◆ **AUFGABE 1**:
Tippen Sie aus dem Textabschnitt zum Pflichtteilsrecht die Stelle wortgetreu ab, beginnend bei „Sie haben nach“ und endend bei „enterbt worden sind.“.

◆ **TEXTABSCHNITT**:
Pflichtteilsrecht
Durch das in Deutschland geltende Pflichtteilsrecht wird den nächsten Angehörigen eine wirtschaftliche Mindestbeteiligung am Nachlass garantiert und der Testierfreiheit des Erblassers eine gesetzliche Grenze gesetzt.
In vielen ausländischen Staaten, zum Beispiel in Großbritannien, gibt es kein Pflichtteilsrecht. Aus diesem Grunde ist es wichtig zu wissen, ob das deutsche Recht oder ausländisches Recht auf den konkreten Erbfall Anwendung findet. Dies gilt sowohl für den Erblasser, wenn er sein Testament errichtet, als auch für die Erben, nachdem der Erbfall eingetreten ist.
Pflichtteilsberechtigte sind nach deutschem Recht allein die Abkömmlinge des Erblasser, seine Eltern und sein Ehegatte oder Lebenspartner im Sinne von § 10 Abs. 6 des Lebenspartnerschaftsgesetzes.
Sie haben nach deutschem Recht auch dann einen gesetzlichen Anspruch auf eine wirtschaftliche Teilhabe an Nachlass, wenn sie vom Erblasser durch Testament oder Erbvertrag zuvor enterbt worden sind.
Der Höhe nach beträgt dieser Anspruch die Hälfte des Wertes des gesetzlichen Erbteils. Er ist auf die Zahlung eines entsprechenden Geldbetrages durch die Erben gerichtet. Diese können den Anspruch nicht mit Sachwerten aus dem Nachlass erfüllen. Umgekehrt kann der Pflichtteilsberechtigte nicht die Herausgabe oder Übereignung von Sachen aus dem Nachlass verlangen.

◆ **AUFGABE 2**:
Schreiben Sie aus den Zeilen der Datenauflistung nur den Abschnitt neu, beginnend mit der Zeile, die „This screenshot has height=896, width=1351.“ enthält, und endend mit der Zeile, die „Screen dimensions: 904x597 click(159, 573)“ enthält. Ersetzen Sie darin „sidebar“ durch „side panel“ und lassen Sie alles Übrige unverändert.

[Datenauflistung]
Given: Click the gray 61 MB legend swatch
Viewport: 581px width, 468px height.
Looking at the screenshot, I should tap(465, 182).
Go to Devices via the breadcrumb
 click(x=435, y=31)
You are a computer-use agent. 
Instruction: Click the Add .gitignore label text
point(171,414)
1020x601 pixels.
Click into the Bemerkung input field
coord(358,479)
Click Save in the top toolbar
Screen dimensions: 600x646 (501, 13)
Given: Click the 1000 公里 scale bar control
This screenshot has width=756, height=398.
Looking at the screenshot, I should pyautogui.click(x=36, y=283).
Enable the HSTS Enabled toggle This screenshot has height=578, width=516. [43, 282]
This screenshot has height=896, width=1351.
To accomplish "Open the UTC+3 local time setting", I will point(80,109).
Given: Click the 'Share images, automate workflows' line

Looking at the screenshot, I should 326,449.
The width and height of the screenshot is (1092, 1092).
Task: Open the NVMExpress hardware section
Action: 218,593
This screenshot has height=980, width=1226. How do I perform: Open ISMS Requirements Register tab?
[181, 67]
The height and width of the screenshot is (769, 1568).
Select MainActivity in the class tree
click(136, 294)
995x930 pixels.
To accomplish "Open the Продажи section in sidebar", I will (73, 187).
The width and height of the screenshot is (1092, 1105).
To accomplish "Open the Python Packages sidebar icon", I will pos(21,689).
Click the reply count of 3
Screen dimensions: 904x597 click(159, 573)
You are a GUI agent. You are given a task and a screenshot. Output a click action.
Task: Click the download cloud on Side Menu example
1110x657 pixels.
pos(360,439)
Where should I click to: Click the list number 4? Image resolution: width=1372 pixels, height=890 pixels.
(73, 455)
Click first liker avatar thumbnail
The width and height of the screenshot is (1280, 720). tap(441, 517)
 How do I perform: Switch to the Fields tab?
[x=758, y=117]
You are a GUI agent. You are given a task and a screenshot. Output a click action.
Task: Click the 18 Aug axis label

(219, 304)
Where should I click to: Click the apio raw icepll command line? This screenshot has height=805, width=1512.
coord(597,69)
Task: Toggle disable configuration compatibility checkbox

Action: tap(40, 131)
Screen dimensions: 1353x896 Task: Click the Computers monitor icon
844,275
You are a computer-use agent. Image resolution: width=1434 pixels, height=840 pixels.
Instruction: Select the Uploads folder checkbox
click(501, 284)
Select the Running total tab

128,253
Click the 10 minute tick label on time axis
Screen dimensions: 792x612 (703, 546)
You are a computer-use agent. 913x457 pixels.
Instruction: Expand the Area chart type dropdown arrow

◆ **ERGEBNIS 1**:
Sie haben nach deutschem Recht auch dann einen gesetzlichen Anspruch auf eine wirtschaftliche Teilhabe an Nachlass, wenn sie vom Erblasser durch Testament oder Erbvertrag zuvor enterbt worden sind.

◆ **ERGEBNIS 2**:
This screenshot has height=896, width=1351.
To accomplish "Open the UTC+3 local time setting", I will point(80,109).
Given: Click the 'Share images, automate workflows' line

Looking at the screenshot, I should 326,449.
The width and height of the screenshot is (1092, 1092).
Task: Open the NVMExpress hardware section
Action: 218,593
This screenshot has height=980, width=1226. How do I perform: Open ISMS Requirements Register tab?
[181, 67]
The height and width of the screenshot is (769, 1568).
Select MainActivity in the class tree
click(136, 294)
995x930 pixels.
To accomplish "Open the Продажи section in side panel", I will (73, 187).
The width and height of the screenshot is (1092, 1105).
To accomplish "Open the Python Packages side panel icon", I will pos(21,689).
Click the reply count of 3
Screen dimensions: 904x597 click(159, 573)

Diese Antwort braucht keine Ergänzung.